Il censimento dei radical chic


La parola è un gran dominatore, che con un corpo piccolissimo e invisibile sa compiere cose divine, come calmare la paura, eliminare il dolore, suscitare la gioia e aumentare la pietà.

Italia. In un futuro (non troppo) lontano.

Un intellettuale è stato invitato ad un talk show televisivo col Primo ministro dell’Interno (sì, avete letto bene, Primo Ministro dell’Interno). Conversazione brillante, confronto impeccabile, fino a quando… fino a quando l’intellettuale non si lascia sfuggire la parola Spinoza. 

Non l’avesse mai fatto!!!

Il presentatore, il Primo ministro dell’Interno e il pubblico si scandalizzano per la slealtà dell’avversario. Non si può fare riferimento ad autori, filosofi o testi sconosciuti ai più! Non si possono usare le parole difficili! Perché il pubblico non capirebbe, il popolo italiano si sentirebbe ignorante. E proverebbe un senso di svilimento. Quindi, signor intellettuale, la preghiamo cortesemente di andarsene dal nostro talk show e di riflettere, prima di proferire parola!

Quello stesso intellettuale, quella sera stessa, a causa delle sue parole, viene ucciso sul pianerottolo di casa sua.

Non è stato il Primo ministro dell’Interno, no. Ma qualcuno che, aizzato dal suo odio contro gli intellettuali, ha compiuto il gesto fatale. E questo gesto verrà ripetuto e imitato in tutta Italia.

Il Governo corre subito ai ripari.

Prepara un censimento dei radical chic, corredato di nome, cognome, indirizzo, tipo di intellettuale, quantità e qualità di libri posseduti. Chiede a tutti gli intellettuali di farne parte, per proteggerli, s’intende. Avranno una scorta pagata da loro stessi: non graveranno sulle spalle degli italiani, no, ci sono già abbastanza tasse che gravano su di loro. Verranno degli ispettori a visionare l’appartamento di tutti: se si possiede un numero elevato di libri, si viene censito, altrimenti no. Poi si offre agli intellettuali la possibilità di esibirsi in pubblico per dimostrare tutta la loro conoscenza, magari recitando Piccole Donne al parco. Liberi di non farlo, ma sappiate, cari intellettuali, che, se doveste rifiutarvi, non avreste più la pensione.

Inoltre, prepara un lavorio di semplificazione delle parole della lingua italiana.

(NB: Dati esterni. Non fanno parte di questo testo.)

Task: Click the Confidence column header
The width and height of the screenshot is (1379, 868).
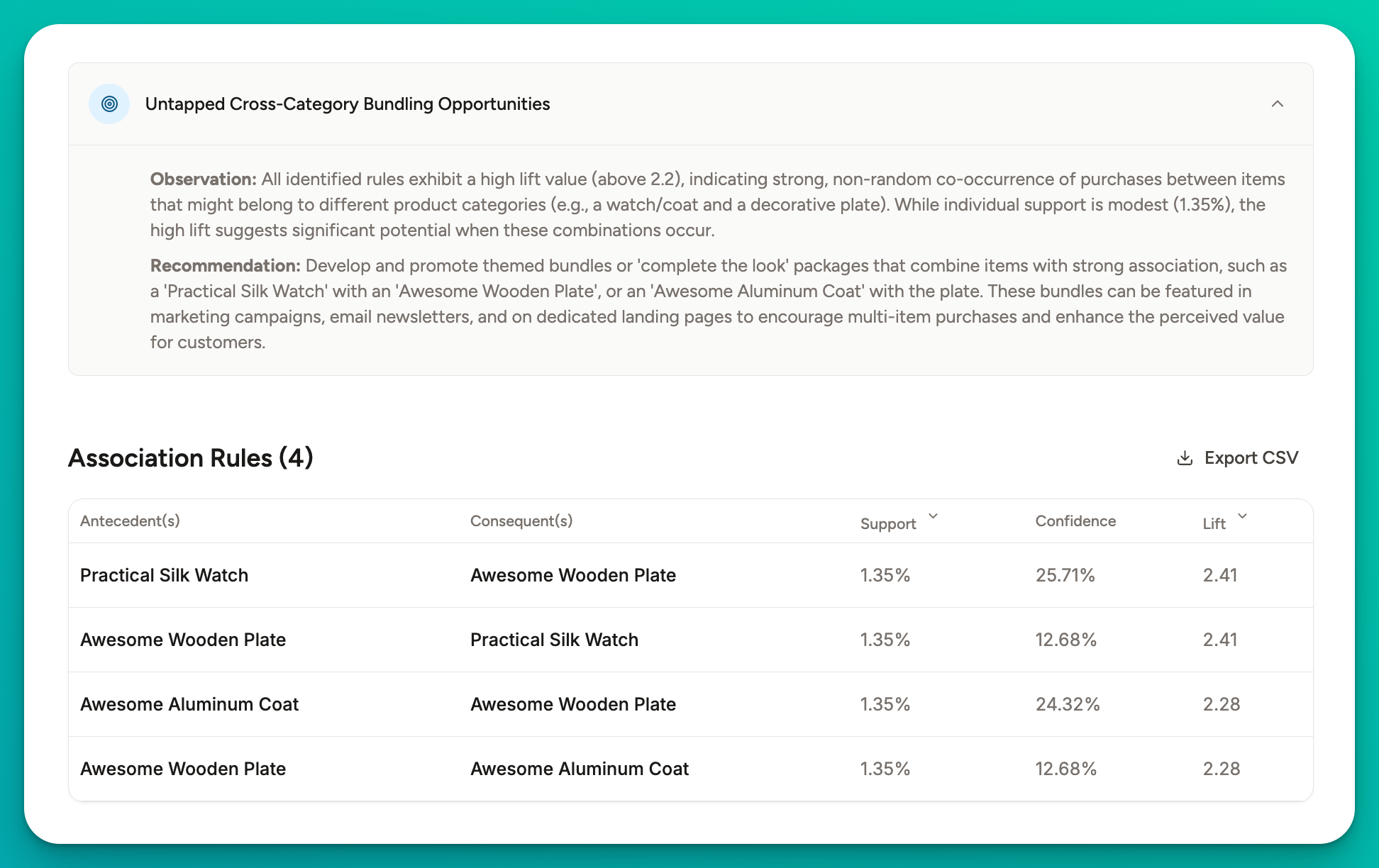Action: point(1075,521)
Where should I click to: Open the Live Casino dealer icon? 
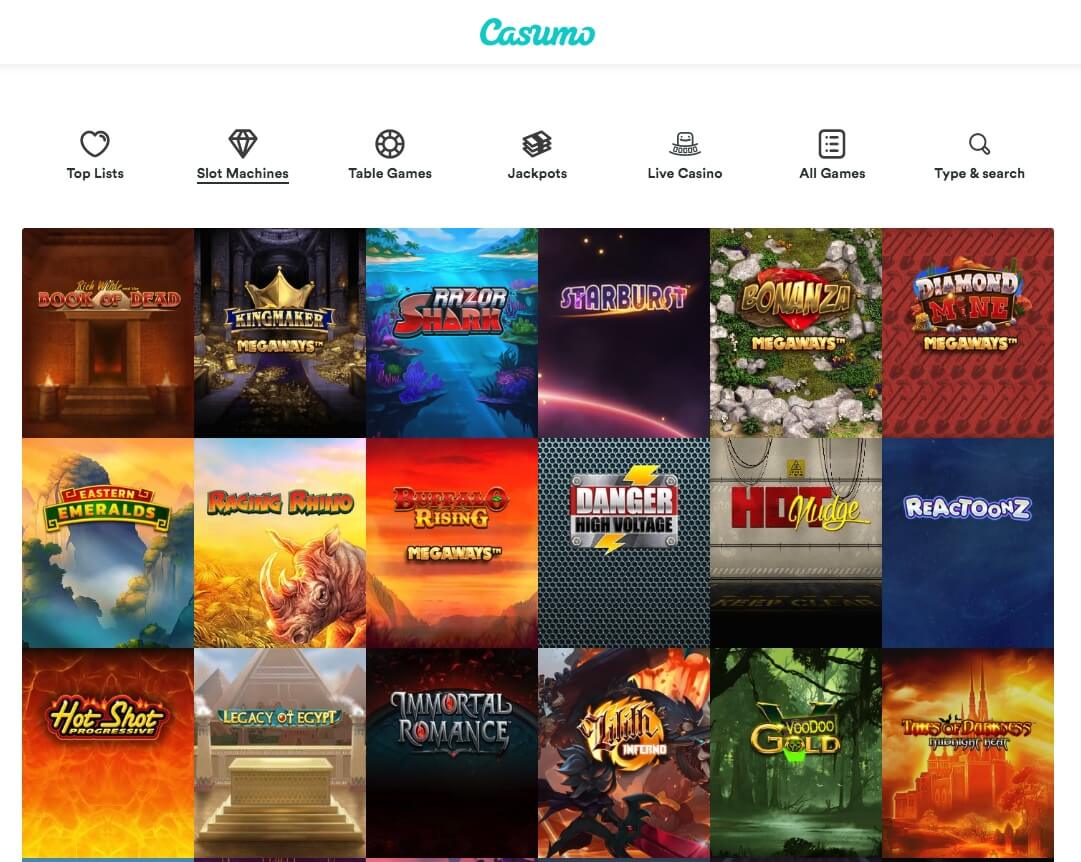click(x=685, y=143)

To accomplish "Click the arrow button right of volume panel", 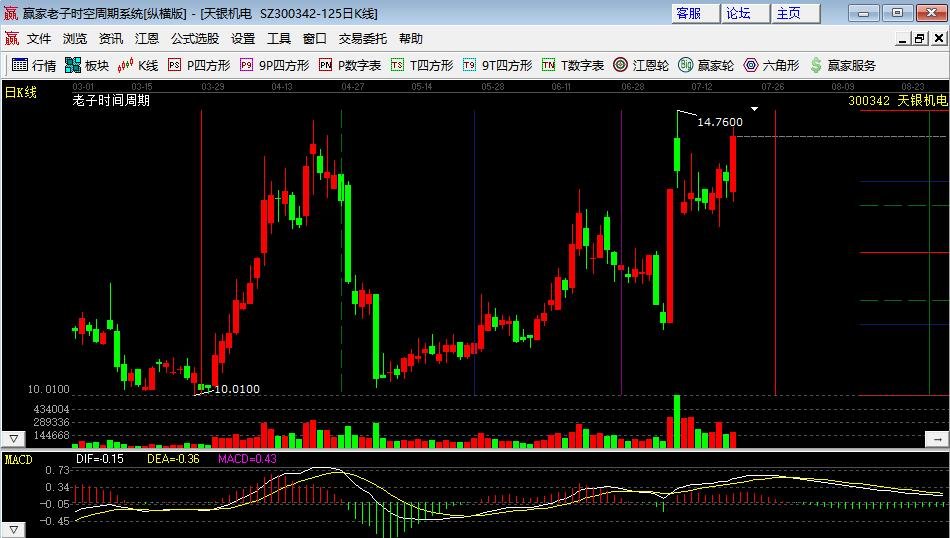I will coord(937,439).
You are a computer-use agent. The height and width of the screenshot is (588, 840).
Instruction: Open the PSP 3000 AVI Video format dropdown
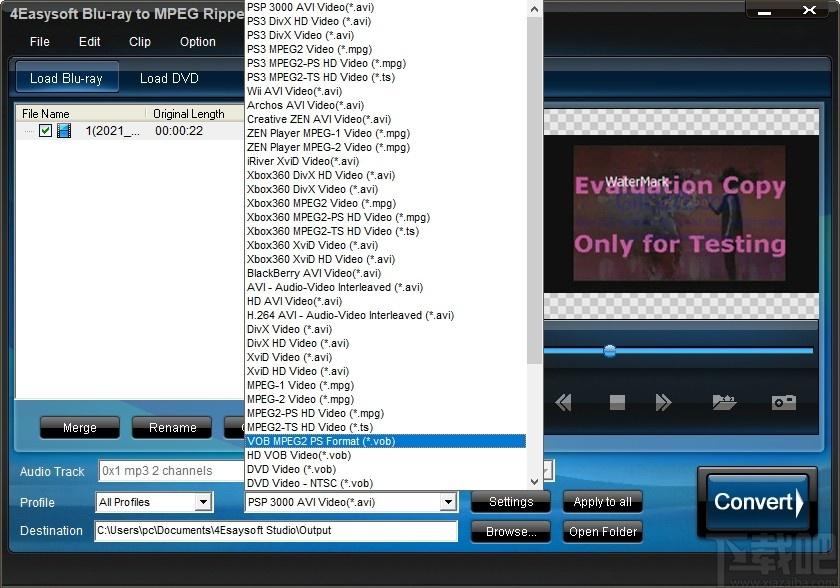(x=449, y=502)
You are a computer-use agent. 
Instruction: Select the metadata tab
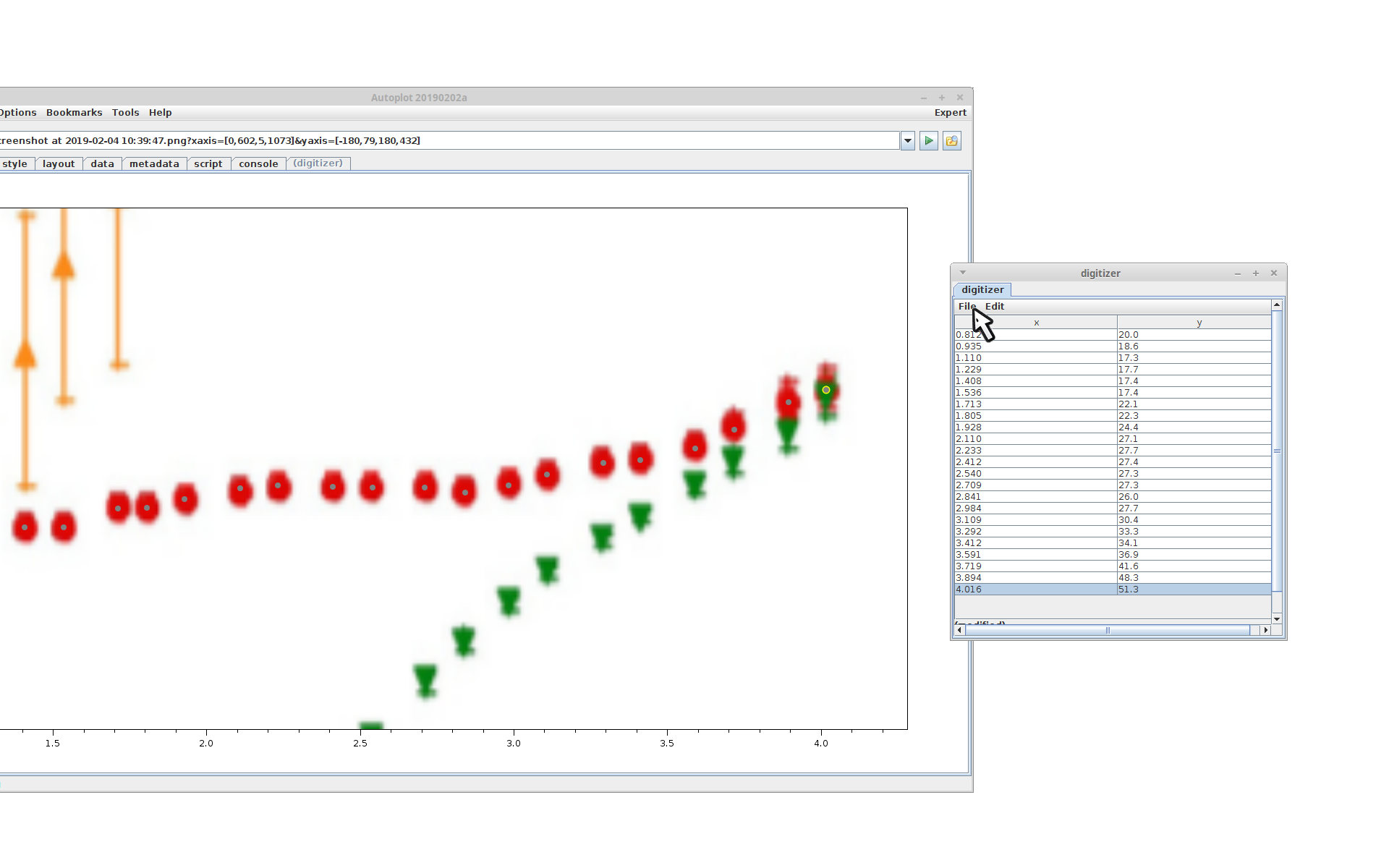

Vuole ridurre di un terzo il vocabolario italiano. Eliminare le parole difficili, abolire i sinonimi e i contrari. Parole come antidoto sono ritenute troppo complesse per il semplice popolo italiano. Eliminiamole! Poi passano all’eliminazione del congiuntivo, del periodo ipotetico, dei periodi ipotattici in favore di quelli paratattici, all’eliminazione della distinzione tra attributo, apposizione e predicato nominale (che tanto non aveva capito nessuno neanche prima). Ma c’è di più: chi dovesse sentire pronunciare le parole o le costruzioni abolite da qualcuno, è tenuto seduta stante a denunciare il fatto all’autorità competente.

Gli intellettuali si ribellano.

C’è chi prende in mano le armi e si lancia con un cassonetto pieno di libri brucianti su una folla urlante. Chi invece sceglie di ribellarsi silenziosamente, scegliendo di conservare delle parole, una ciascuno, e di ricordarle e trasmetterle alle future generazioni, come temulento, che vuol dire ubriaco.

E in tutto questo almeno altre due storie parallele.

Quella del Primo ministro dell’Interno, ragazzo grassottello e timido, molto studioso e di buona famiglia, diventato il peggiore di tutti gli italiani. Che suscita odio contro gruppi mirati di persone e che crede fermamente che il modo migliore per conservare il potere sia parlare la stessa lingua del popolo italiano. Ma che in realtà ama il cinema, e la letteratura, e la cultura in generale. E ha una madre che lo segue da lontano.

E quella di Olivia, la figlia del primo intellettuale ucciso, che, lontana da casa ormai da anni, riscopre suo padre solo dopo la morte e cerca di dare un senso alle vite di entrambi, interrogandosi su cosa sia la cultura e a cosa serva leggere libri e custodire parole.